International information
- National side: Bangladesh (2018–present);
- Test debut (cap 88): 4 July 2018 v Pakistan
- Last Test: 26 November 2021 v Pakistan
- ODI debut (cap 131): 13 May 2019 v West Indies
- Last ODI: 15 May 2019 v Ireland
- T20I debut (cap 62): 18 February 2018 v Sri Lanka
- Last T20I: 7 June 2018 v Bangladesh

Domestic team information
- 2012: Sylhet Division
- 2020: Fortune Barishal

Career statistics
| Competition | Test | ODI |
| Matches | 9 | 2 |
| Runs scored | 27 | - |
| Batting average | 2.70 | - |
| 100s/50s | 0/0 | - |
| Top score | 7* | - |
| Balls bowled | 1,370 | 108 |
| Wickets | 24 | 5 |
| Bowling average | 31.29 | 20.80 |
| 5 wickets in innings | 0 | 1 |
| 10 wickets in match | 0 | 0 |
| Best bowling | 4/71 | 5/58 |
| Catches/stumpings | 1/– | 18/– |
- Source: ESPNcricinfo, 26 November 2021

= Abu Jayed =

Bangladeshi cricketer

Abu Jayed Chowdhury Rahi (আবু জায়েদ চৌধুরী রাহী; born 2 August 1993) is a Bangladeshi cricketer who plays for Sylhet Division. He made his international debut in February 2018, in a Twenty20 International against Sri Lanka. In April 2019, he was named in Bangladesh's One Day International (ODI) squad for the 2019 Cricket World Cup, despite being uncapped in an ODI match. He made his ODI debut for Bangladesh the following month, against the West Indies.

==Domestic career==
He was the leading wicket-taker in the 2016–17 National Cricket League tournament, with 29 dismissals.

In October 2018, he was named in the squad for the Chittagong Vikings team, following the draft for the 2018–19 Bangladesh Premier League. He was the leading wicket-taker for the team in the tournament, with eighteen dismissals in thirteen matches. He was also the leading wicket-taker for East Zone in the 2018–19 Bangladesh Cricket League, with twenty dismissals in five matches. In August 2019, he was one of 35 cricketers named in a training camp ahead of Bangladesh's 2019–20 season. In November 2019, he was selected to play for the Rajshahi Royals in the 2019–20 Bangladesh Premier League.

==International career==
In February 2018, he was named in Bangladesh's Twenty20 International (T20I) squad for their series against Sri Lanka.
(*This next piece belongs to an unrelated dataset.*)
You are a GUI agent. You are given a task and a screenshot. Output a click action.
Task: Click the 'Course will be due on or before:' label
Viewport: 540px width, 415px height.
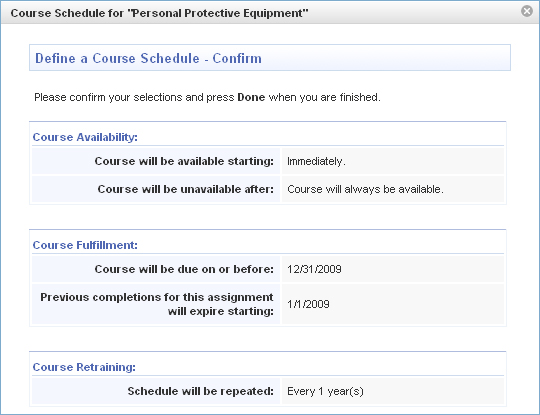[184, 269]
He made his T20I debut for Bangladesh against Sri Lanka on 18 February 2018. In June 2018, he was named in Bangladesh's Test squad for their series against the West Indies. He made his Test debut against the West Indies on 4 July 2018.

In August 2018, he was one of twelve debutants to be selected for a 31-man preliminary squad for Bangladesh ahead of the 2018 Asia Cup.
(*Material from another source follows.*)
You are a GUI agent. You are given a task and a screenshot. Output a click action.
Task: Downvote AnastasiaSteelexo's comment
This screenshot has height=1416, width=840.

In April 2019, he was named in Bangladesh's squad for the 2019 Cricket World Cup. On 13 May 2019, he made his ODI debut for Bangladesh, against the West Indies, in the fifth match of the tri-series in Ireland. In Bangladesh's next match of the tri-series, and Abu Jayed's second ODI, he took his first five-wicket haul in ODIs, with five wickets for 58 runs against Ireland.

== Personal life ==
On 8 July 2020 Abu Jayed married Dr Touhida Akter Juha at his hometown Sylhet. Due to COVID-19 pandemic situation, they couldn't arrange a big ceremony.

== Teams Played ==
Bangladesh U19, Rangpur Riders, Bangladesh Cricket Board XI, Dhaka Dynamites, Bangladesh, Khulna Titans, Chittagong Vikings, Bangladesh A, Rajshahi Royals, Fortune Barishal.